◆ DIRECTIONS:
Please write out every item below word for word, leaving out the pictures.

◆ RECORDS SUPPLIED:
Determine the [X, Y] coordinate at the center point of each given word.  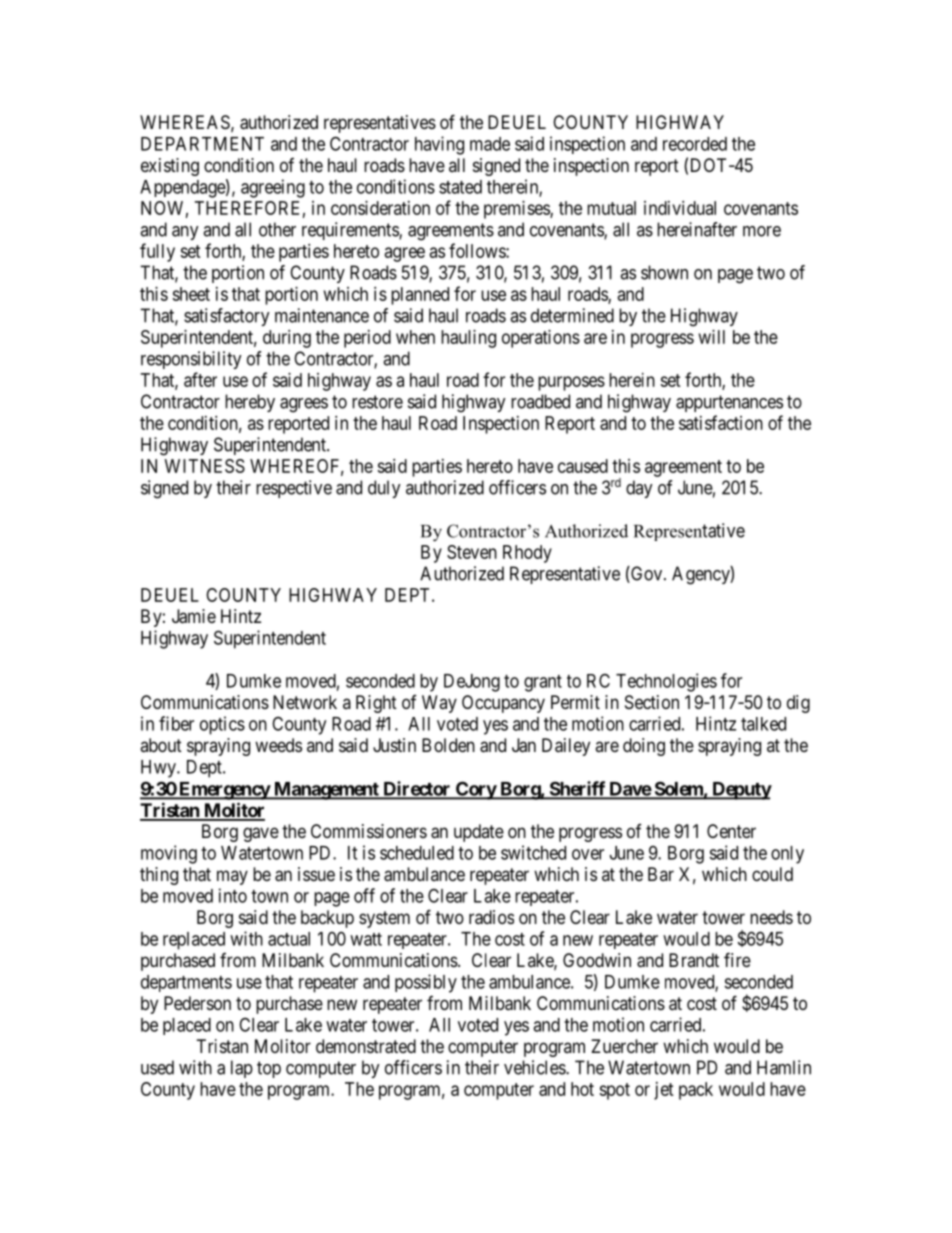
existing [170, 167]
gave [261, 834]
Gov [647, 574]
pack [696, 1091]
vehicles [535, 1067]
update [479, 833]
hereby [250, 403]
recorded [695, 144]
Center [731, 831]
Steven [472, 552]
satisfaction [721, 422]
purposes [571, 383]
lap [242, 1069]
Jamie [194, 616]
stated [460, 187]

◆ CORRECT RESULT:
Determine the [X, Y] coordinate at the center point of each given word.  
existing [170, 167]
gave [261, 834]
Gov [647, 574]
pack [696, 1091]
vehicles [535, 1067]
update [479, 833]
hereby [250, 403]
recorded [695, 144]
Center [731, 831]
Steven [472, 552]
satisfaction [721, 422]
purposes [571, 383]
lap [242, 1069]
Jamie [194, 616]
stated [460, 187]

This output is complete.